Implementasi Program Kartu Sehat Bekasi dalam Pemenuhan Hak Kesehatan Masyarakat
Abstract
The Government of Bekasi City has designed a regional health insurance program to respond community complaints about the lack of equal distribution of health insurance provided by the central government. Therefore, the regional government has responsibility in fulfilling health insurance, especially regional health insurance. The government of Bekasi city strives for distributing regional health insurance through a program called Kartu Sehat Bekasi, so the community is able to be fulfilled their health insurance. This is an effort to respond to community problems and needs regarding the lack of equal distribution of Health Insurance provided by the Central Government. The equal distribution will be fulfilled by the Regional Government. The implementation process starts from preparation, implementation, and evaluation.
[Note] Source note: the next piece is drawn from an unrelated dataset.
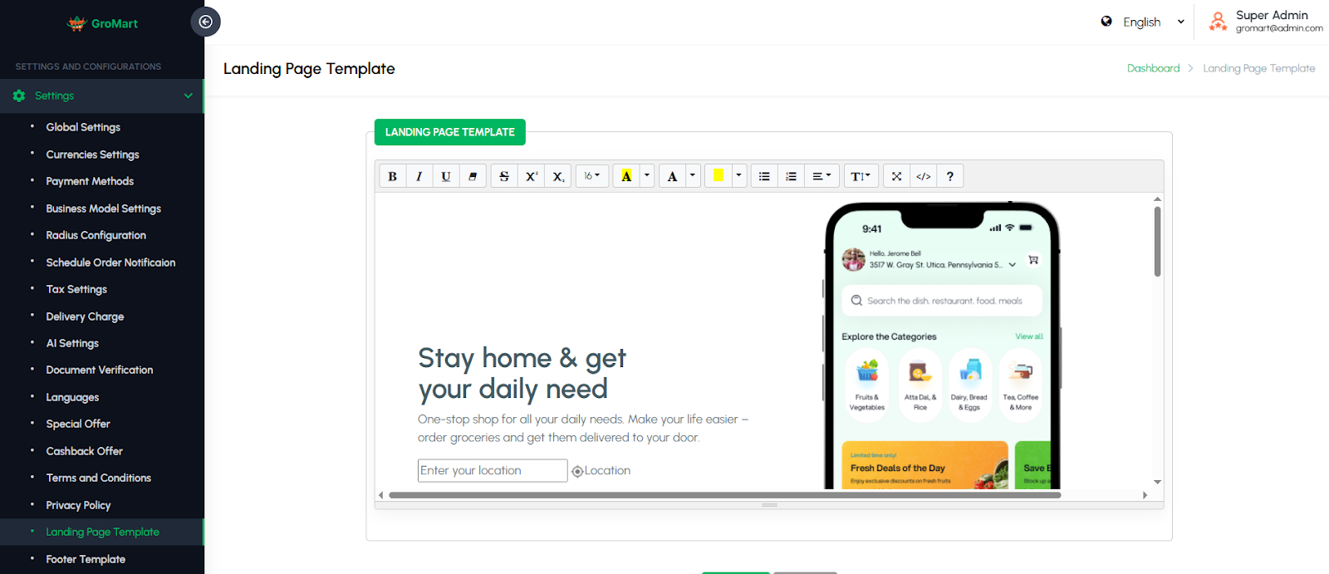Collapse the sidebar with arrow button
This screenshot has width=1329, height=574.
tap(205, 22)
The implementation of Kartu Sehat Bekasi is carried out by the Puskesmas in the Bekasi city as the first reference level; the Hospital in collaboration with the Bekasi City government as the level of advanced reference; and Bekasi City Health Office as the party that assists in implementing the program to issue administrative needs. This descriptive research employed qualitative approach. The informants were determined by using purposive technique. Research data were collected through observation, interviews, and documentation. Then, the data were analyzed by using data reduction, data presentation, and verification. To test data validity, researchers used source triangulation technique. The findings revealed that the fulfillment of the health rights in Bekasi city in implementing Kartu Sehat Bekasi program was in the form of the easy access to health services and quality of health services felt by the community. Moreover, the rights to health services were not only for themselves but also for family members. Furthermore, the number of patients each year increases, but the procedure application has not been maximized, and also people were still unwilling in administrative matter as the inhibiting factor. Hence, a community empowerment activity was needed in Kartu Sehat Bekasi program to create an independent community in terms of health, and it did not depend on health insurance provided by the government.